Another profitable business which has attracted thousand of criminal elements and warlords is playing with boys or "having sex with boys". This is an old and ugly tradition of Afghanistan. Orphan and poor children are picked from the streets or purchased from their parents who agree to sell them to those wealthy males who are fond of homosexuality. The parents are normally agreed on a "good price" for their child.

It seems neither illegal nor the police show any interest to intercept it. In Kandahar, and parts of Northern Afghanistan, Afghan married and unmarried men love boys roughly 15 to 20 years old. The price of a young and beautiful boy has been fixed up to 100,000 Afghanis. "Keeping a beautiful boy has become a custom in Kandahar now," a Kandahari homosexual once told me. When we study the poetry books in Kandahar or in any province in the North, we come across many poems about homosexuality.

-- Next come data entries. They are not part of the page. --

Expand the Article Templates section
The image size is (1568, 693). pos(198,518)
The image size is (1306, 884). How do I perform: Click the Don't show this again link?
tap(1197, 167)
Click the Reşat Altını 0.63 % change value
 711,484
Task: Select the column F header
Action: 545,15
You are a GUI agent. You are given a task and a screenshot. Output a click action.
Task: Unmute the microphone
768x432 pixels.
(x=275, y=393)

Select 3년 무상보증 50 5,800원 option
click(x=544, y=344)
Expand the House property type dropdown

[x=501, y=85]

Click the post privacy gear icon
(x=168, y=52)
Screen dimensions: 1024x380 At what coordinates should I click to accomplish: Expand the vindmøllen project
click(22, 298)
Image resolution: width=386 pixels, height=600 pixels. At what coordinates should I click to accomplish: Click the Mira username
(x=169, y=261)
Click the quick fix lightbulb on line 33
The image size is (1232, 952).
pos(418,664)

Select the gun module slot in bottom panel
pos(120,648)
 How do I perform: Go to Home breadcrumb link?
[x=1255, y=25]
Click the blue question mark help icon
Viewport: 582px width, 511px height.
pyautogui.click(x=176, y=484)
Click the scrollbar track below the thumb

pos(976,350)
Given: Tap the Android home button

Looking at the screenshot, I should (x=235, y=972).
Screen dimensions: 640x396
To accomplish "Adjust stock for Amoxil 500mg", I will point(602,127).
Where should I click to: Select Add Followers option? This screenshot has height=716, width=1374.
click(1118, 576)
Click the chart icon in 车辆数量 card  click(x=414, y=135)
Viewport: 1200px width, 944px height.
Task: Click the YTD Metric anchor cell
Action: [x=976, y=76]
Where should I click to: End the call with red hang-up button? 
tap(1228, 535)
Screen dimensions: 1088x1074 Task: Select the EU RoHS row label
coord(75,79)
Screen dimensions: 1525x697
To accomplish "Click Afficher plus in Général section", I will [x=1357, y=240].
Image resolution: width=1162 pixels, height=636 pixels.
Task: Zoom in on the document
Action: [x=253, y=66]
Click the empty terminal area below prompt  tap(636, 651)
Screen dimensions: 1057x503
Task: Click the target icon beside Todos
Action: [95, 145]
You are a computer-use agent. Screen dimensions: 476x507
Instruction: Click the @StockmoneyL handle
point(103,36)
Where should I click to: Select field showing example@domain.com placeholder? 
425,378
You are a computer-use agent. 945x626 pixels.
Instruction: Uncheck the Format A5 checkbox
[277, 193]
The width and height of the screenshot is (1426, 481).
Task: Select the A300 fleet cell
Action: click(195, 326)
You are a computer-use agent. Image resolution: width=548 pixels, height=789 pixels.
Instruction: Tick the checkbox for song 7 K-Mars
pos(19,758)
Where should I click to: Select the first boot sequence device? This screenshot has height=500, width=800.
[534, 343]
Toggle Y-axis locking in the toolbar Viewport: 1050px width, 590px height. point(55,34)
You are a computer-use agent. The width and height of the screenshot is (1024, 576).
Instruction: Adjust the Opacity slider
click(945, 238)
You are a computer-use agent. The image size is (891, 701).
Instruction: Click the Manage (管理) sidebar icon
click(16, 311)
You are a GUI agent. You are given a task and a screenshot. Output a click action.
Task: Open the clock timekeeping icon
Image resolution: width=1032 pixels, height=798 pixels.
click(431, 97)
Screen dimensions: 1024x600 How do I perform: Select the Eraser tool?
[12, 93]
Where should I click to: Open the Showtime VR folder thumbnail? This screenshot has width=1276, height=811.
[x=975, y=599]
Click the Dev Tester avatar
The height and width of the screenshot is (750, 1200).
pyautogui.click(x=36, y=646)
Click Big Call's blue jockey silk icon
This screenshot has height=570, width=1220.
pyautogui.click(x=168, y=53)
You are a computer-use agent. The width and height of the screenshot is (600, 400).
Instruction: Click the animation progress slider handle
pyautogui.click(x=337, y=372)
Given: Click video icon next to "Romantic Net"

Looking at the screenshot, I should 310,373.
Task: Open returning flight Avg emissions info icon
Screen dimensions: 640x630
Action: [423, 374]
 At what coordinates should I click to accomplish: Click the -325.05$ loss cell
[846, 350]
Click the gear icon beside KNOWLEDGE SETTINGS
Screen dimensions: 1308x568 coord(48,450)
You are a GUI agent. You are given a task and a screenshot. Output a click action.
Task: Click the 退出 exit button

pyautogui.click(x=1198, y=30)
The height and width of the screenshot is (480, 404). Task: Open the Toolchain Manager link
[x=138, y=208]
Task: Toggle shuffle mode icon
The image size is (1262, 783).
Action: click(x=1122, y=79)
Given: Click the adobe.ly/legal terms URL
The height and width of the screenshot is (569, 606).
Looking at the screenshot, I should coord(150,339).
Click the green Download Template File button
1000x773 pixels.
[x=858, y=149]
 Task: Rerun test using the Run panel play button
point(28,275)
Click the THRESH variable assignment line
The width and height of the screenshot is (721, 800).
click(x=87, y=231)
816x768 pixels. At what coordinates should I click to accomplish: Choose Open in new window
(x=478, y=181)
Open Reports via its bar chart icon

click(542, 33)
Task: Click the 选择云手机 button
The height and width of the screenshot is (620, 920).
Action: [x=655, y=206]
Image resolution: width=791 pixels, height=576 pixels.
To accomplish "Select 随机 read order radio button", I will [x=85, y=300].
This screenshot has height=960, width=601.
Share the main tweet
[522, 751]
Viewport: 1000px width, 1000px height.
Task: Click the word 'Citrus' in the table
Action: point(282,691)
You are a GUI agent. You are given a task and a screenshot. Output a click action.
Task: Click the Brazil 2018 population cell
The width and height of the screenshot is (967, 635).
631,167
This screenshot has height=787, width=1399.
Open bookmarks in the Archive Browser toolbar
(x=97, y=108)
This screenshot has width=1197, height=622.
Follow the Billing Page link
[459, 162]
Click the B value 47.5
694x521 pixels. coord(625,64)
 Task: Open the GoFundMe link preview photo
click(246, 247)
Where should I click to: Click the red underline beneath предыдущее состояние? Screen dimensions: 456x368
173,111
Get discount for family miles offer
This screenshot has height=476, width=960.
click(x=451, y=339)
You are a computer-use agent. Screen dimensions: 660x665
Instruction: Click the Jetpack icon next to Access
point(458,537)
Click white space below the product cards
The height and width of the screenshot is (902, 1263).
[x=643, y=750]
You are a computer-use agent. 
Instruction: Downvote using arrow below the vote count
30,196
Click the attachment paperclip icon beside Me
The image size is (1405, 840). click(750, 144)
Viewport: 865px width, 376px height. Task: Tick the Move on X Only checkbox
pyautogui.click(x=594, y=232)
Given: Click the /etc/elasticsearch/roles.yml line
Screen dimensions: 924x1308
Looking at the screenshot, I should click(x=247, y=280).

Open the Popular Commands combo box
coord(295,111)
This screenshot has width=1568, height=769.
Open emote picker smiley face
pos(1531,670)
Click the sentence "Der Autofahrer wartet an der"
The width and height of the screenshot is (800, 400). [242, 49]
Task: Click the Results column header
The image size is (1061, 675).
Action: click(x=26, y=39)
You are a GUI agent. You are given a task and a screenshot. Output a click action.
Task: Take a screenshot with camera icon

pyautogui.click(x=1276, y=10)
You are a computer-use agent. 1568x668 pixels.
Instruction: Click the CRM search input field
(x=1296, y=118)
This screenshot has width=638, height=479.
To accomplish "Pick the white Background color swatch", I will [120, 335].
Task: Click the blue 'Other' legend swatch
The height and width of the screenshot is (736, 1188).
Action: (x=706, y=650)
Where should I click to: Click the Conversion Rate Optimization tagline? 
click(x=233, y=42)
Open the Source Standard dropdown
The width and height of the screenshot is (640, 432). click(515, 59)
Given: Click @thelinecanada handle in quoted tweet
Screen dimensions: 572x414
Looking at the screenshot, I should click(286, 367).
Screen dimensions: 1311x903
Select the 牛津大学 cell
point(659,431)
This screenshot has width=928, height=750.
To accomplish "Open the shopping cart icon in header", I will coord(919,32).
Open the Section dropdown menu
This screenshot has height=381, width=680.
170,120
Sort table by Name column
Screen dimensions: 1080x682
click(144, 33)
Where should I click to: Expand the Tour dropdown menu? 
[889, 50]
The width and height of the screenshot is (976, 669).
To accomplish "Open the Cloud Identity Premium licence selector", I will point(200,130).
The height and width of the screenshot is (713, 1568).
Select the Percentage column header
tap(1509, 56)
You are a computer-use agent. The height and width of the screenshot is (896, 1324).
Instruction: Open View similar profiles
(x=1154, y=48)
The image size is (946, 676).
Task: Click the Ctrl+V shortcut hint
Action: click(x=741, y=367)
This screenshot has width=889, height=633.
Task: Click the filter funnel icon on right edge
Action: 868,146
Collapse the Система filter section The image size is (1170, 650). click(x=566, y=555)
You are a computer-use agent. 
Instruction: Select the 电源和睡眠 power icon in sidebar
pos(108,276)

Male prostitution has not been considered a harmful business in Afghanistan since decades. Though, keeping a playboy or Bacha Berish (a boy without beard) is not illegal but thousands wealthy people, businessmen and criminal gangs are involved with playboys across the country since long. After the US invasion in 2001, sex trafficking in the country becomes a profitable business. One of my police friends recently told me that more than 3000 families in Jawzjan, Mazar, Kunduz, Herat, Samangan and Faryab provinces have been involved in prostitution since last ten years. The main factor behind this business he told me is poverty and unemployment.